== Exercise data ==

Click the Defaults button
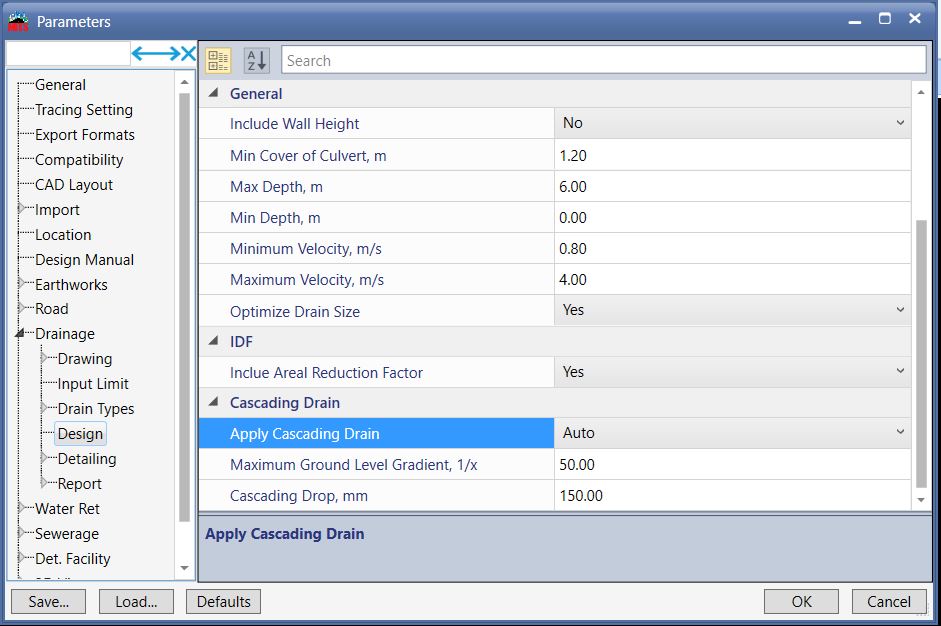941x626 pixels. pyautogui.click(x=222, y=601)
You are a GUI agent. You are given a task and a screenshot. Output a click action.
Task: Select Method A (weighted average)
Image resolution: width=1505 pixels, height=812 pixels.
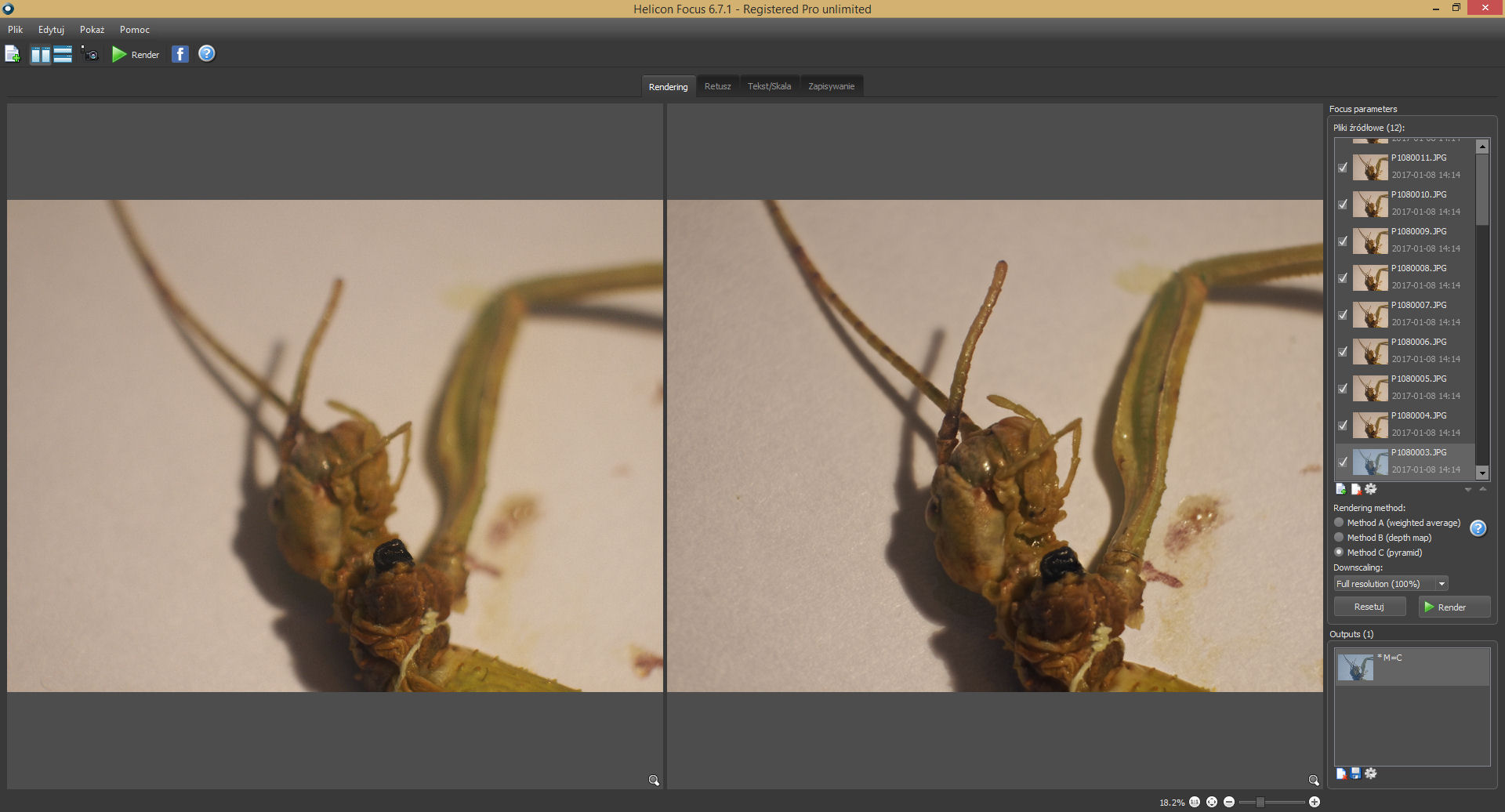pos(1339,523)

===

- What to produce -
Output all the records, word for word, with no pictures in the copy.

- Answer to this exercise -
Click the Defaults button
941x626 pixels. pyautogui.click(x=222, y=601)
You are a GUI agent. You are given a task and a screenshot. Output a click action.
Task: Select Method A (weighted average)
Image resolution: width=1505 pixels, height=812 pixels.
pos(1339,523)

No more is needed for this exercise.